Kesendirian adalah jalan sunyi sang sufi. Ada kesendirian yang ditempuh dengan sukarela dan suka cita, semata untuk menikmati kesendirian yang termasuk dalam istilah solitude. Kesendirian dimana keadaan hidup atau tinggal sendiri; untuk menikmati kesendirian. Keterpencilan dari tempat tinggal, seperti halnya suatu tempat; tidak adanya aktivitas manusia seperti di kesunyian pengunungan.

Solitude menjadi cara hidup bagi mereka yang menjalani kesejatian menemukan kepenuhan hidup. Berbeda dengan loneliness yang merasakan diri tersolasi dan tidak berhubungan dari yang lainnya. Solitude merupakan disiplin hidup yang membawa efek menyehatkan, menciptakan ruang untuk dapat melakukan refleksi, mempertajam fokus, mendatangkan kejelasan dan kejernihan dalam pikiran. Menjalani waktu dalam kesendirian adalah pupuk bagi pertumbuhan diri.

Solitude banyak mendatangkan manfaat sebagai ruang pemberdayaan pemenuhan diri, dan sangat berbeda sekali dengan kesepian. Kesendirian kerap menakutkan karena mengingatkan kita betapa kecilnya kita, tetapi juga banyak mendatangkan kebaikan. Kesepian dapat menjadi lahan yang gelap dan subur bagi depresi. Perbedaan kesendirian dan kesepian berkenaan dengan pilihan persepsi.

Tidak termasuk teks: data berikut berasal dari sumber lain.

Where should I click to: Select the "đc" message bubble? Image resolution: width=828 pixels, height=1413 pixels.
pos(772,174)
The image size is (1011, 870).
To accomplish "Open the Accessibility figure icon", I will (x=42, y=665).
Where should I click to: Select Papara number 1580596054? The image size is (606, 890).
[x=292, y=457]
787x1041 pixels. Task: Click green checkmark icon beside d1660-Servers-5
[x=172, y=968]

Kesendirian adalah pilihan yang disengaja untuk menghayati hidup, sedangkan kesepian seringkali dialami sebagai keadaan yang datang begitu saja. 

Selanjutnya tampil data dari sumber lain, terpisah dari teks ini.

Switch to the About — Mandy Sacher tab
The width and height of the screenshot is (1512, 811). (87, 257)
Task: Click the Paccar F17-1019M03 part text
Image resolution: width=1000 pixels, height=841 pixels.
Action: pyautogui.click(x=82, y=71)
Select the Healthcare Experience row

Solitude adalah jalan sunyi yang ditempuh oleh orang-orang penempuh kesadaran, kemandirian dan menemukan kebijaksanaan pencerahan. Kaum bijaksana yang kerap menempuh hidup secara soliter menemukan hening, sunyi dan pemenuhan diri, terang berpikir. Dalam jalan kesendirian sufi, seseorang dapat merasakan dan memahami makna sunyi dalam keramaian ataupun hening dalam kesunyian.

“Karena sunyi adalah bunyi yang bersembunyi”, begitu jawaban cerdas Rocky Gerung (lahir 20 Januari 1959) ketika ditanya Sudjiwo Tejo, kenapa Rocky ada dalam keramaian, bukankah filsuf justru seharusnya berada dalam kesunyian? “Semakin berada dalam keramaian, semakin dalam aku mengalami kesunyian,” begitu kata Rocky Gerung, kritikus politik dan pemerhati Indonesia Raya masa kini yang juga pendaki gunung-sunyi di banyak negara, menjalani cara hidup solitude dan tidak menikah, rekan dan sesama Alumni Filsafat di fakultas Sastra Univesitas Indonesia (1986).

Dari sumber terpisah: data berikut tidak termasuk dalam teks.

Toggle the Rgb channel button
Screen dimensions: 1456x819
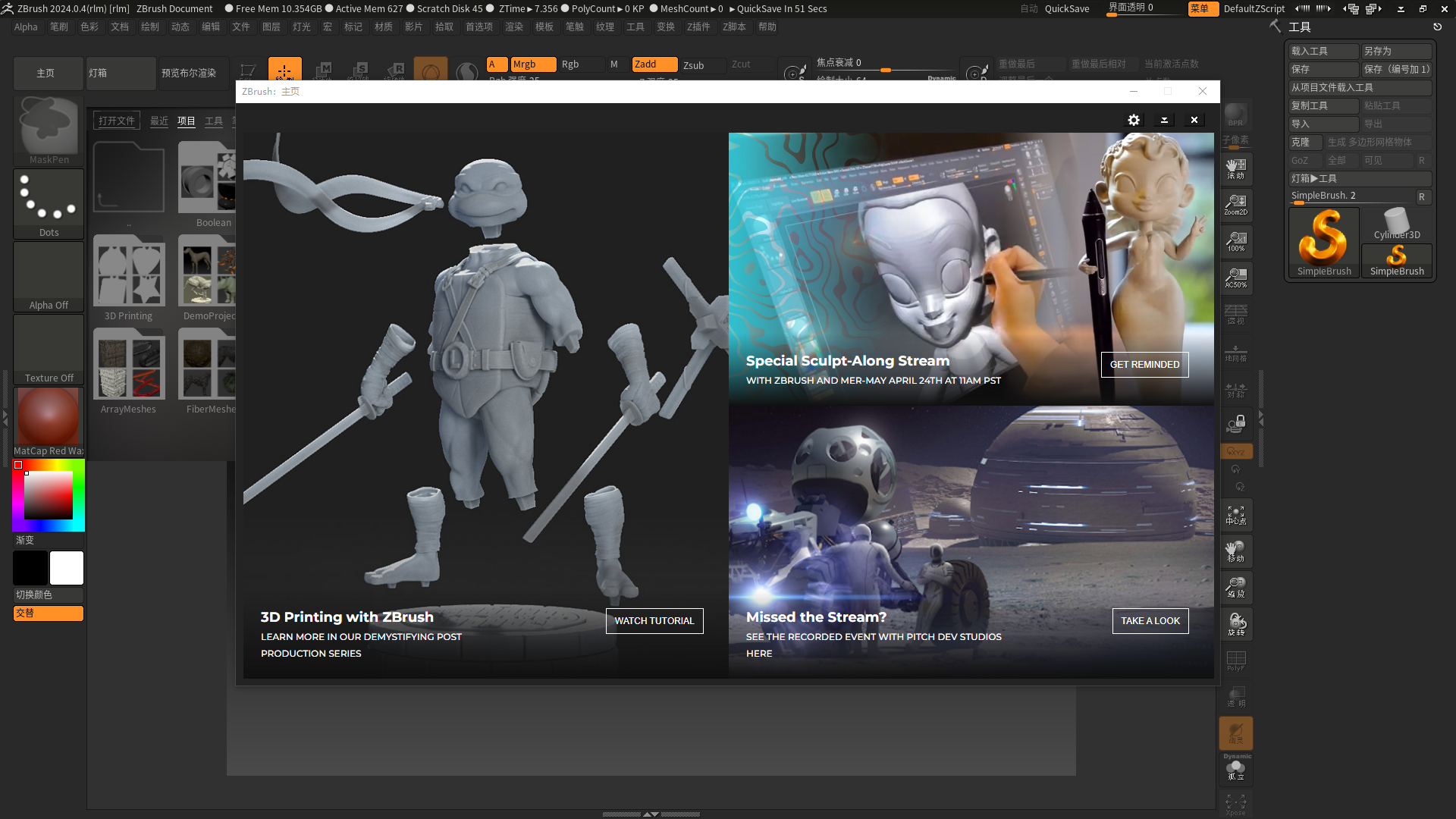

Para guru sufi tumbuh dalam ruang bening dan saat-saat yang hening. Karenanya mereka mengajarkan tentang sikap pengendalian diri, pemenuhan jiwa, usaha membersihkan jiwa dari belenggu keinginan materi yang berlebihan dan mengendalikan keduniawian. Begitu pula jalan kesendirian sunyi yang di tempuh Siddharta Muda adalah jalan yang dipilih untuk menjauhi kesenangan duniawi dan untuk menepi. Menempuh kehidupan sebagai pertapa di hutan Uruwela dan kemudian menjadi Sang Buddha yang tercerahkan.

Selama enam tahun Siddharta menempuh jalan sunyi untuk menggapai pencerahan, begitu pula seterusnya, ketika semasa menjadi Buddha, Sang Buddha pun tetap berjalan di jalan pencerahan dalam kesunyian kesendirian dan kedamaian dalam rangka memberikan cara hidupnya yang penuh kesadaran bagi manfaat dan inspirasi banyak orang. Jalan kesendirian Siddharta yang memberdayakan ke-buddha-an dalam dirinya menjadi Buddha, dan Sang Buddha yang mendatangkan pencerahan mengajak siapa saja untuk selalu memberdayakan diri dengan mindfulness.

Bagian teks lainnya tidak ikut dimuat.